Uma guerra de longo alcance

“(…) Estamos lutando uma guerra contra a Rússia, não de uns contra os outros”: esta declaração, feita no Parlamento Europeu, em Estrasburgo, pela ministra de Relações Exteriores da Alemanha, Annalena Baerbock, deveria explodir como uma bomba na mídia mainstream do Ocidente. Entretanto, provocou apenas algumas marolas secundárias, apesar do governo de Moscou ter pedido explicações à embaixada alemã. Em primeiro lugar, porque essa mídia vem seguindo uma política explícita de minimizar as contradições deste Ocidente frente e dentro da guerra que se disputa na Ucrânia. Em segundo lugar, porque ela reflete o óbvio, aquilo que todo mundo sabe, embora meio mundo procure ignorar: esta guerra é uma guerra terceirizada entre o Bloco Ocidental e a Rússia. A Ucrânia desempenha vários papéis: é seu tabuleiro, o devastado palco do conflito; é a peonada, bucha de canhão, boi de piranha jogado às feras dos bombardeios; seu presidente, Volodymyr Zelensky parece o cavalo saltitante, embora toque uma nota só: armas, armas e mais armas; a União Europeia parece um bispo de apoio, com cortes enviesados, por vezes decididos, por vezes hesitantes, contra as pedras pretas da Rússia (claro, porque o Bloco Ocidental se reveste com a “pureza” das brancas);  há o outro bispo de apoio, mais decidido, o agressivo Reino Unido, protegido do outro lado do canal da Mancha; já o rei, a rainha e as poderosas torres estão além-mar, nos Estados Unidos, seus serviços de inteligência e sua indústria bélica.
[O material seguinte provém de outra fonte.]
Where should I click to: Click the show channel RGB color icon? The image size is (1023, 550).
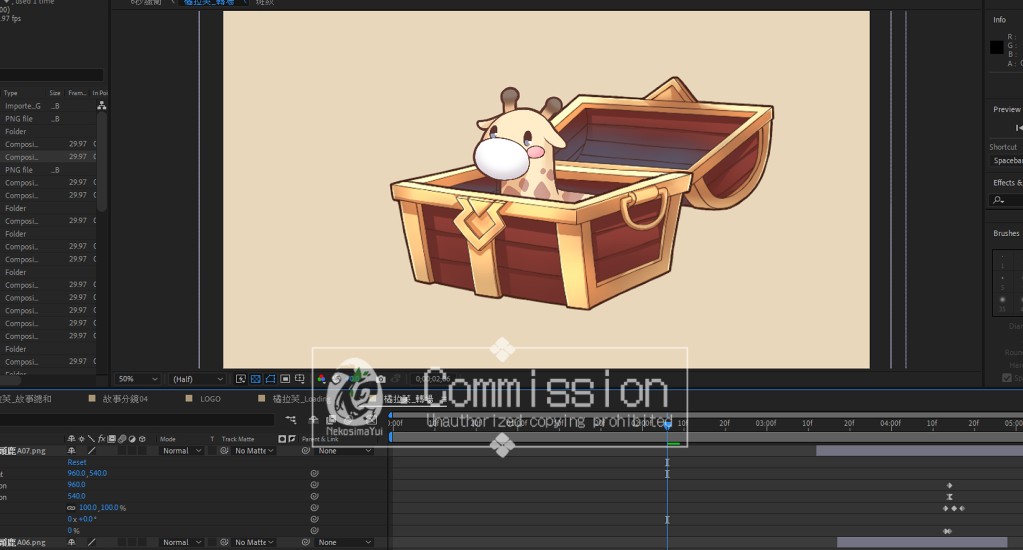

Do outro lado do tabuleiro, está a Rússia, com o apoio discreto e de vez em quando crítico da China.

A declaração da ministra se refere, de um lado, à discussão sobre a entrega ou não dos tanques Leopard 2, fabricados na Alemanha, e, do outro, à necessidade, a seu ver, de que a União Europeia atuasse com a força de seu conjunto. E era uma declaração de todo favorável à entrega dos tanques ao governo ucraniano. A decisão, depois de muita hesitação por parte do chanceler alemão, o social-democrata Olaf Scholz, foi de entregar um certo número de tanques (inicialmente 14) e de liberar outros países da U.E. que possuam esses blindados, como a ávida Polônia, para os repassarem à Kiev.

Comemoração guerreira

A decisão foi comemorada pelos novos falcões guerreiros que povoam a geopolítica hegemônica na U.E. e na mídia mainstream do continente. Esta ainda se afinca, predominantemente, na ideia de que o governo de Kiev deve “ganhar a guerra”. É difícil precisar o que isto quer dizer: expulsar os russos, retomar a Crimeia, derrubar Putin? Comentaristas mais equilibrados põem em dúvida a viabilidade de qualquer desses objetivos. Mas são vozes abafadas pelo vozerio de que uma “vitória” da Ucrânia é o único final viável e possível para o conflito. Chegou-se a dizer que os tanques germânicos, aliados aos Abrams que os Estados Unidos prometem entregar à Ucrânia, poderiam “mudar o curso da guerra”. Entretanto, o apoio não foi unânime. Curiosamente, houve algumas discretas vozes discordantes do entusiasmo geral. Parte da mídia francesa manifestou um certo ceticismo: devido ao treinamento necessário para seus futuros tripulantes, os Leopard 2 só poderão adentrar o campo de batalha dentro de três a seis meses. Outras vozes nada entusiasmadas partiram do próprio Exército alemão, alertando que os compromissos assumidos com estas entregas, que incluem a reposição dos tanques dos outros países, prejudicariam seu próprio esforço de reequipar-se.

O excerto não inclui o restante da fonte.